■ **ACTIVITY**: Return the data exactly, with all pictures removed.

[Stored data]
##############################

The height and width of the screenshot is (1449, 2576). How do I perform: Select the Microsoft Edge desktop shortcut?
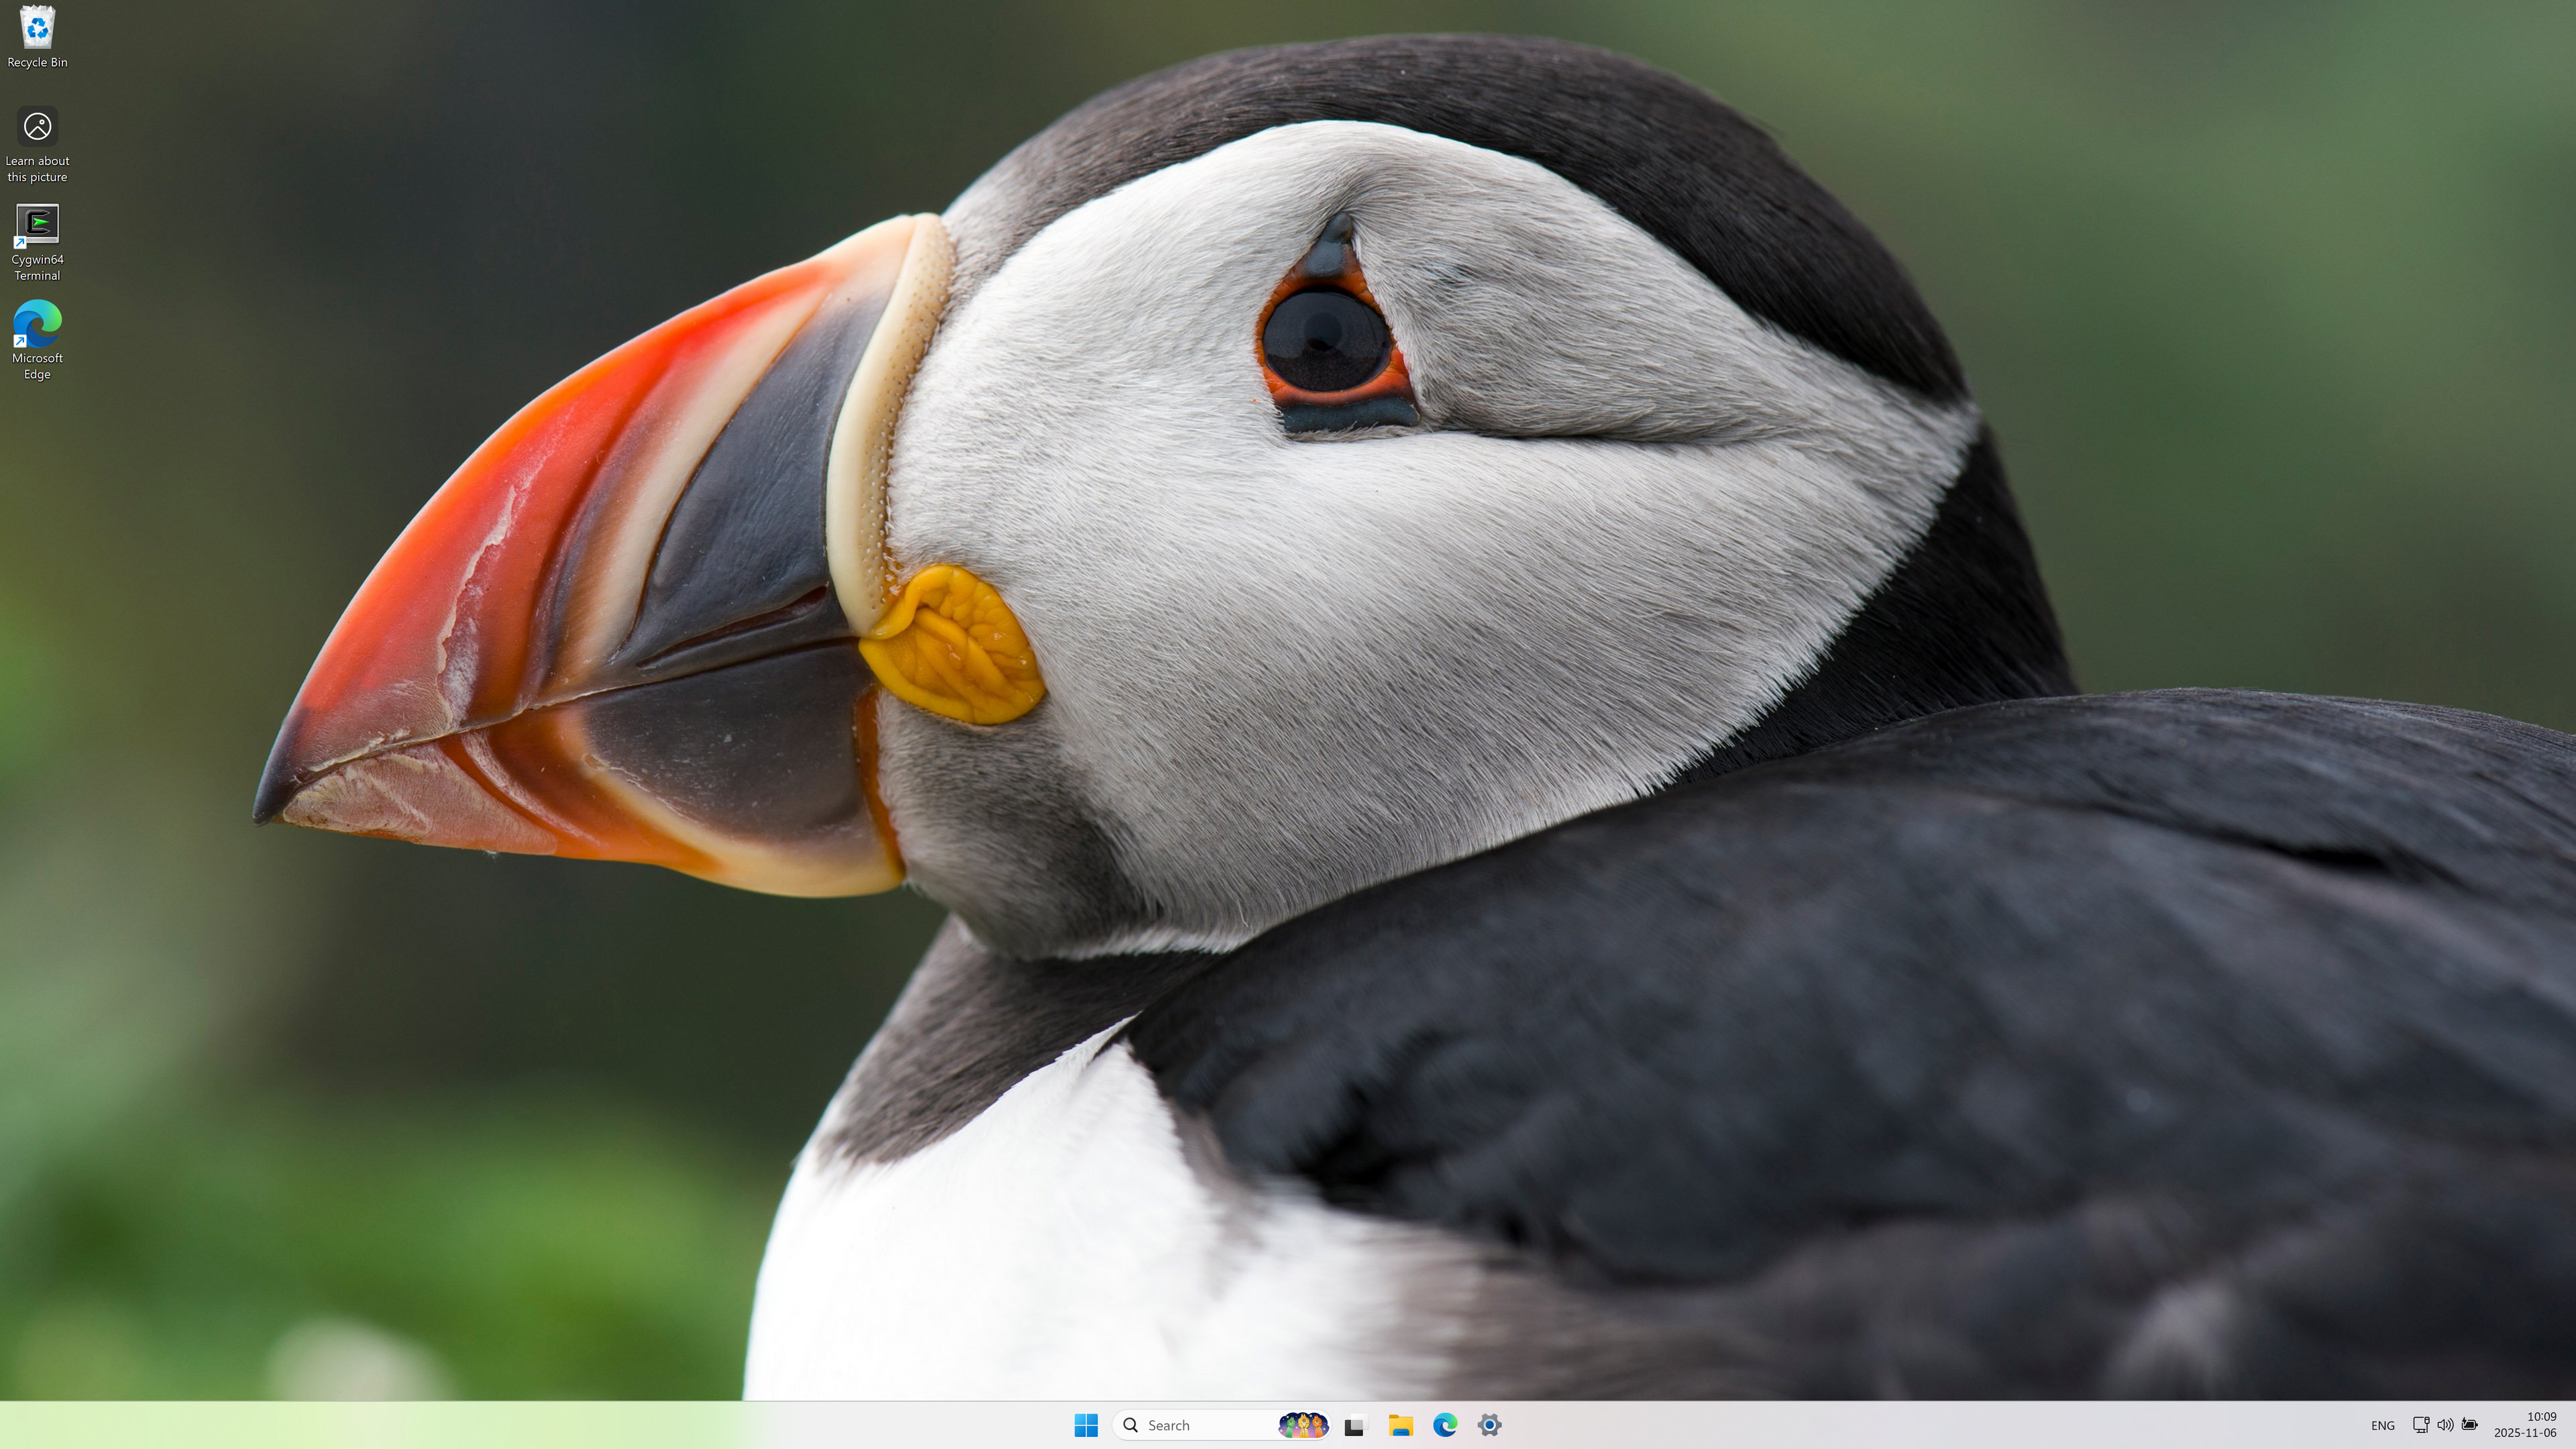[37, 324]
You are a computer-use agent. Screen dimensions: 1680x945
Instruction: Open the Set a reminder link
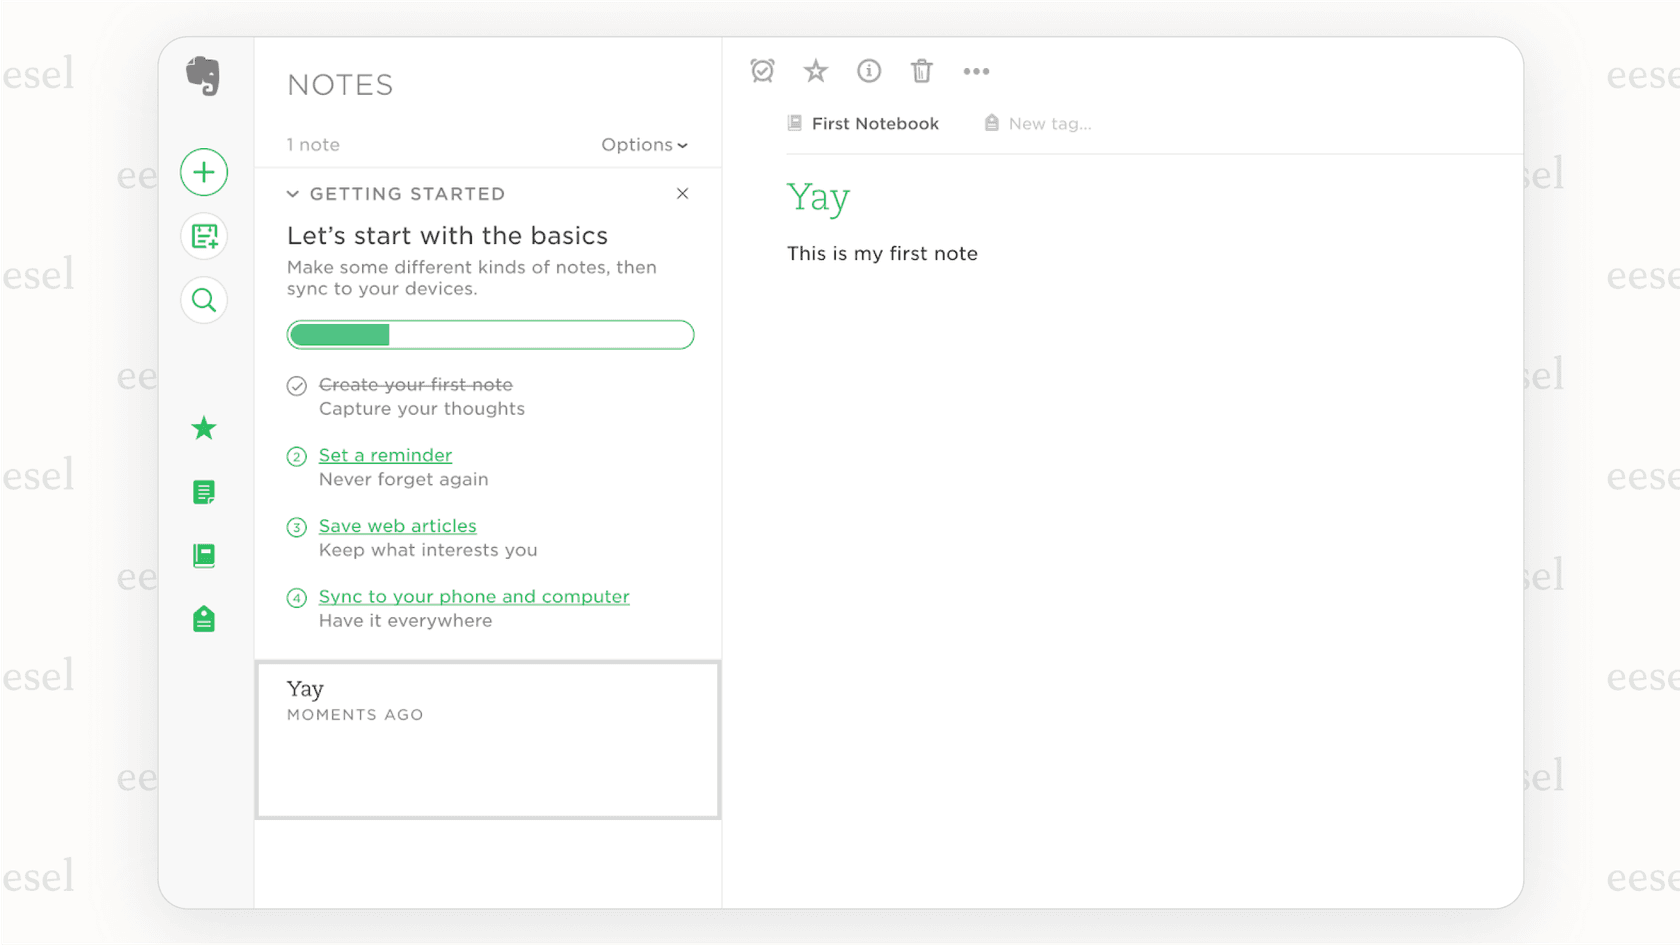pyautogui.click(x=384, y=455)
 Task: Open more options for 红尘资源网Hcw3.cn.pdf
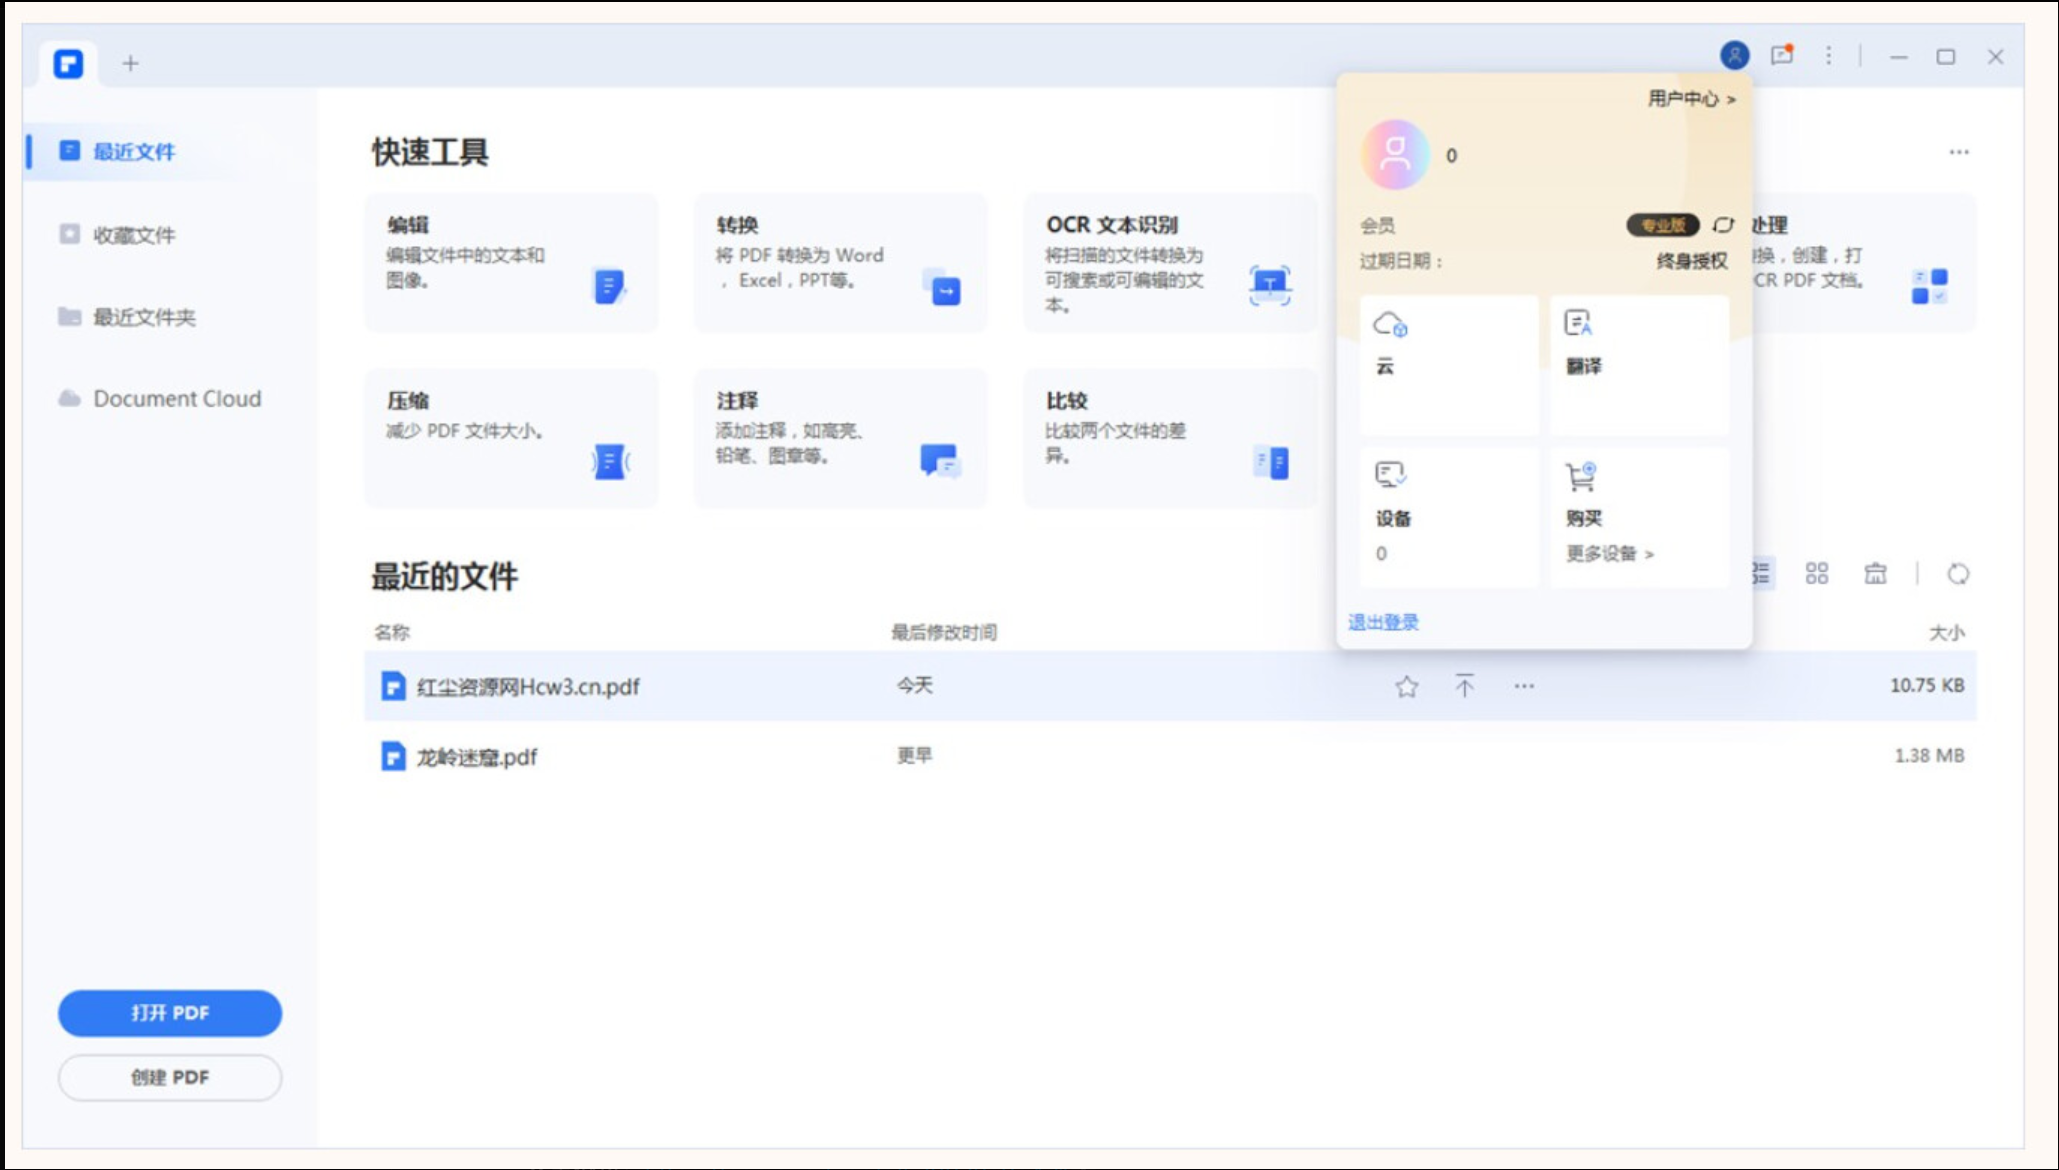[1523, 686]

##############################

■ **TASK RESPONSE**:
The height and width of the screenshot is (1449, 2576). How do I perform: Select the Microsoft Edge desktop shortcut?
[37, 324]
You are a computer-use agent. Screen dimensions: 1680x945
Instruction: Open the Set a reminder link
pyautogui.click(x=384, y=455)
 Task: Open more options for 红尘资源网Hcw3.cn.pdf
[1523, 686]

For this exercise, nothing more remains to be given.